Luego de centrifugar aparecen tres capas: la inferior corresponde a un residuo de restos celulares; la
intermedia corresponde al extracto enzimático y la superior es tolueno. Con pipeta de doble aforo se
atraviesa la capa de tolueno y se extrae la capa intermedia. Al quitar la pipeta conviene secarla exteriormente
para evitar incorporar tolueno al extracto. Con el extracto enzimático crudo se preparan diluciones 1/16, 1/8,
1/4 y ½ utilizando la solución buffer de CH3COOH-NaCH3COO 0,1 mol L-1
, pH 4,6. Mezcle por suave inversión
y evitando la formación de espuma. Conservar en freezer unos mililitros de la dilución ¼ de enzima para ser
utilizada en el TP de cinética enzimática.
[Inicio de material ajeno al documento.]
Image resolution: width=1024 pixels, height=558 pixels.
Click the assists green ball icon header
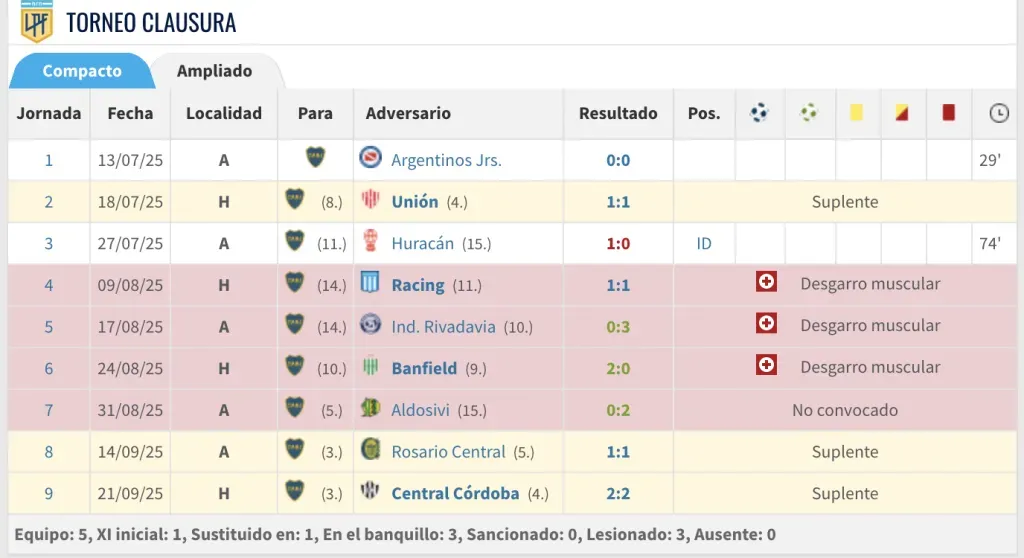click(x=809, y=113)
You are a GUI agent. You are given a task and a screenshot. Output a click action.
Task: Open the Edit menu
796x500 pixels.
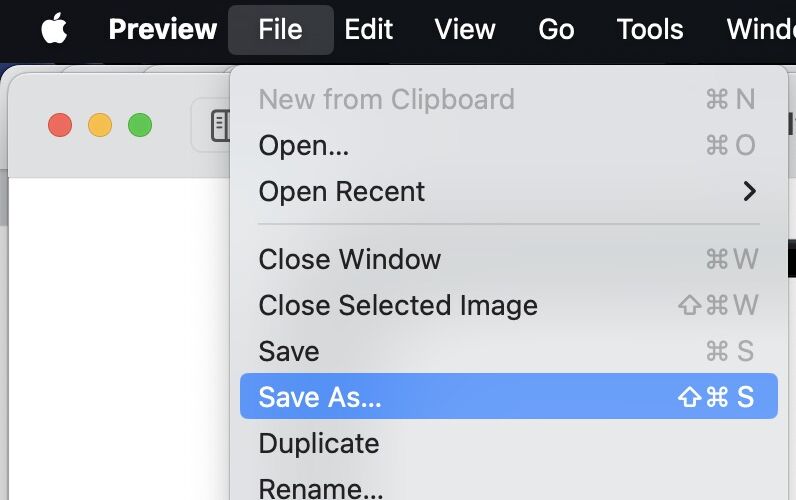click(x=369, y=29)
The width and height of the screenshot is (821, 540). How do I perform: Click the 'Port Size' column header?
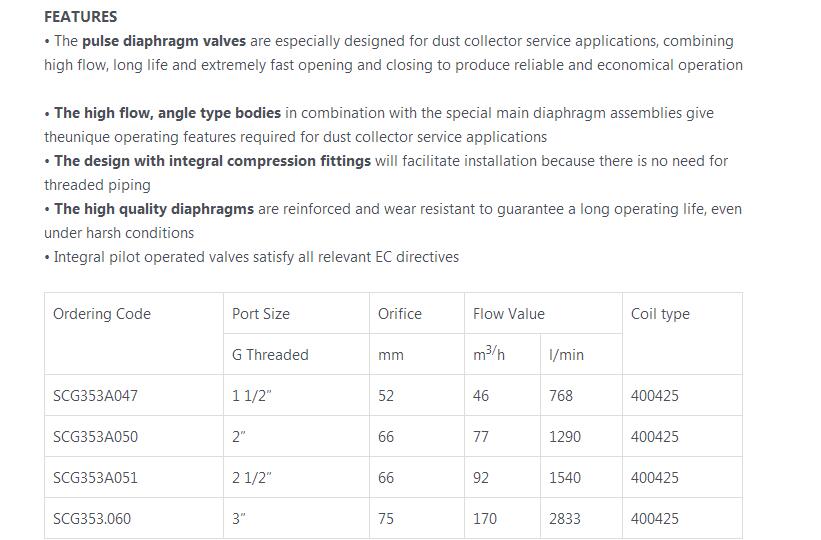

3) Determinación de la actividad enzimática de la invertasa de levadura
Procedimiento: Completar los tubos de acuerdo al protocolo (B.E, 1-4) utilizando una solución de sacarosa
0,1 mol L-1
recién preparada.
Los tubos con los diferentes extractos enzimáticos y los tubos del protocolo que contienen sacarosa (1 al
4) se deben pre-incubar a 30-35º C.
Complete de a uno los tubos con el extracto e incube de a uno cada tubo durante 2 minutos en el baño a
40ºC. Continúe el agregado de reactivos como indica el protocolo
Calcule la actividad enzimática de la invertasa de la levadura utilizando la curva de calibración y en función
de la definición de unidad de invertasa.
Interprete con ecuaciones las reacciones químicas que permiten esta determinación.
Extraiga conclusiones acerca de los valores de actividad enzimática determinados en cada tubo.
Informe: Póster para evento científico.
DFR: deseche todos los residuos que contienen Cu en el bidón de sales regenerables.